Bone Loss is the main problem in failed total hip arthroplasties. Revision surgery must be conformed to the degree of the bone loss. Since 1986, 330 cases of failed THA underwent to revision surgery. Different solutions were adopted according to Paprosky femoral defects classification. In type I, a primary cementless stem was implanted (23%). In type II and IIIa, were proximal fixation is still possible to achieve, Mid PCA-Howmedica (5%) and modular S-ROM-J&
J revision stems (18%) were implanted. In all the other degree of bone loss (IIIb–IV) cementless distal fixation stems, Long PCA-Howmedica (17 %), Wagner-Sulzer (18 %) and modular (MP-Link, Profemur-Wright) (19 %), were used.
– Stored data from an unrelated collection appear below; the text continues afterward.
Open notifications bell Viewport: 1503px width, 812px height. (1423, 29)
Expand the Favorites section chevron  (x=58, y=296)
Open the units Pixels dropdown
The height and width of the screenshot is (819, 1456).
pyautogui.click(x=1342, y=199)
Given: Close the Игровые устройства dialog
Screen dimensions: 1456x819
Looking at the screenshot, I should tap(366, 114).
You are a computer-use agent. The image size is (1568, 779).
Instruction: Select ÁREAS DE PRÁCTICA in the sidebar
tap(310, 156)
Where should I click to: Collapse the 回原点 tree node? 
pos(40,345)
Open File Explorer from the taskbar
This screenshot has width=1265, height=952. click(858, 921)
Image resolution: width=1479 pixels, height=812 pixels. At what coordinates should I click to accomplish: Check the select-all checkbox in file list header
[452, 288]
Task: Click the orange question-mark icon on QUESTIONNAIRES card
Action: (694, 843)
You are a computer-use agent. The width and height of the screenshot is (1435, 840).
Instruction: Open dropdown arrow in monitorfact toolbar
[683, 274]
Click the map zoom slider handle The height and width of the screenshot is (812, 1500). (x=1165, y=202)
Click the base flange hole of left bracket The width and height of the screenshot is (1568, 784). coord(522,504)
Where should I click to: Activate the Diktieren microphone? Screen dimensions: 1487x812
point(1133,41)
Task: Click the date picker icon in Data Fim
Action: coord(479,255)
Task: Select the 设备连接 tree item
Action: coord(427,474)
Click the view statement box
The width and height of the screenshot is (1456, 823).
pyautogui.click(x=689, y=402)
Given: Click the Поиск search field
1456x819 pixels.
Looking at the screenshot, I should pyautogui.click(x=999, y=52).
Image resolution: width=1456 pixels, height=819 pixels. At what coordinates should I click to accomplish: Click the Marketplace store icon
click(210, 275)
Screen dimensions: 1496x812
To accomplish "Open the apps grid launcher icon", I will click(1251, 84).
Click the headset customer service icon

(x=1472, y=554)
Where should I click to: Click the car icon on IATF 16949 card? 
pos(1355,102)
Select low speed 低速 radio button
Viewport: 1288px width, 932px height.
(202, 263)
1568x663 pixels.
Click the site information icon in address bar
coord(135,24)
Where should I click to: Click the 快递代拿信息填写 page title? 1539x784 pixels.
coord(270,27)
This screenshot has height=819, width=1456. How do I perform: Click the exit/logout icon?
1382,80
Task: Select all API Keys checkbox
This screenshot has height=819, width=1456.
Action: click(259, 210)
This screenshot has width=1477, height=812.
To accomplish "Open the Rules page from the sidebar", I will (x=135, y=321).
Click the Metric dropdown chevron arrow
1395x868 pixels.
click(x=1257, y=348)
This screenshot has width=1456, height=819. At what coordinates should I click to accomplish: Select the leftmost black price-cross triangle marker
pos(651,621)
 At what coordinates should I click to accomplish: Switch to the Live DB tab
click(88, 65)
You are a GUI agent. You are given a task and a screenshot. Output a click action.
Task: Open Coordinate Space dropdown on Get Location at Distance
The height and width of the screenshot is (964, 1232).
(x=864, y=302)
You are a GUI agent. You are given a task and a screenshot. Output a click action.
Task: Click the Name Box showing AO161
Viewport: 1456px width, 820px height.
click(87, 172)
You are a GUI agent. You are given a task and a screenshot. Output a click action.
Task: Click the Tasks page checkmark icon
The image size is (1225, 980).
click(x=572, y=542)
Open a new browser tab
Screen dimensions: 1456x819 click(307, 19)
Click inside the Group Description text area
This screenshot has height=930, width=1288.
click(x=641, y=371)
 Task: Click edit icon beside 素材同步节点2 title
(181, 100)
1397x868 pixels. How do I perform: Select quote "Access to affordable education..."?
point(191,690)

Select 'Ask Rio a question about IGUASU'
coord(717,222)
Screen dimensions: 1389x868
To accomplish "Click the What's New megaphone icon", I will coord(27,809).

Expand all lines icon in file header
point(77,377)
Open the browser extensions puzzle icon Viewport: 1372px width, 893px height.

Patients were clinically and radiographically evaluated by HHS and according to Engh’s criteria. Best results were observed in Type I group (HHS=90). Long and mid PCA stems presented poor clinical (HHS=60) and radiographical results and required re-revision in 15% of cases. Intermediate results were observed in Wagner prostheses. Modular revision stems showed best results although earlier F-U. (HHS=80). Of these, re-revision surgery was performed in two cases, one of which because of infection and the other one due to severe thigh pain. Cementless modular stems seem to be the most suitable technique. Distal fixation associated with proximal fill permit to manage the majority of femoral bone defects minimizing bone grafts. The modular stems, allow to conform the design of the components to the bone defects permitting to achieve primary stability (press-fit), restoring the centre of rotation and muscles tension, reducing pain and restoring hip function.